Intel Light Peak technology is demonstrated, we want it yesterday
Subject: General Tech | May 6, 2010 - 03:42 PM | Ryan Shrout
Yes, you hear me rant and rave about how awesome USB 3.0 is - and I still think that is the case. No doubt we should be trying as much as possible to move away from legacy USB 2.0 crap and move into the world of USB 3.0 that is about 10x faster. But at PC Perspective we are always looking ahead (except when we are looking behind us for that guy with the knife) and the light at the end of the connectivity tunnel might just be Light Peak.
This is a prototype Light Peak card we spotted at CES
The Intel developed Light Peak technology is an optical interconnect that can transmit data at up to 10 Gbit/s bi-directionally. The connection could be used for everything from network connectivity to mass storage devices and even become a substitute for HDMI/DisplayPort outputs. Intel's eventual goal is to have just a single Light Peak connection split off into basically all of these functions. The ability to "dock" a high powered notebook computer to a monitor, keyboard/mouse, storage and network with just a single Light Peak cable is very compelling.

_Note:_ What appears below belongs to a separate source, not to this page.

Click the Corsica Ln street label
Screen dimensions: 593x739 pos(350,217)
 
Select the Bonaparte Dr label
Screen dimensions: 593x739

The news today however comes from PC Pro as Intel had their first public demonstration of Light Peak running to/from a notebook computer.
The demo shows a single laptop pushing a pair of HD video streams to a display (seen on the left). The Light Peak integration on the notebook is built around a rather large chip (12mm) that is the analog-digital converter and since the TV didn't have the technology integrated there is a converter box there as well. Obviously in an ideal situation in 2011 the ability to receive this data would be integrated into displays as well.
Intel's CTO Justin Rattner commented at the showcase that there was no real limit to the speeds of the optical technologies and even though Light Peak was starting at 10 Gbit/s of bi-directional bandwidth Intel expects to "increase that speed dramatically." How does trillions of bits per second sound to you? Good by me, sir.
Finally, Rattner says that Light Peak technology should be available to manufacturers starting in late 2010 but no word on when we might see the first bits of consumer implementations.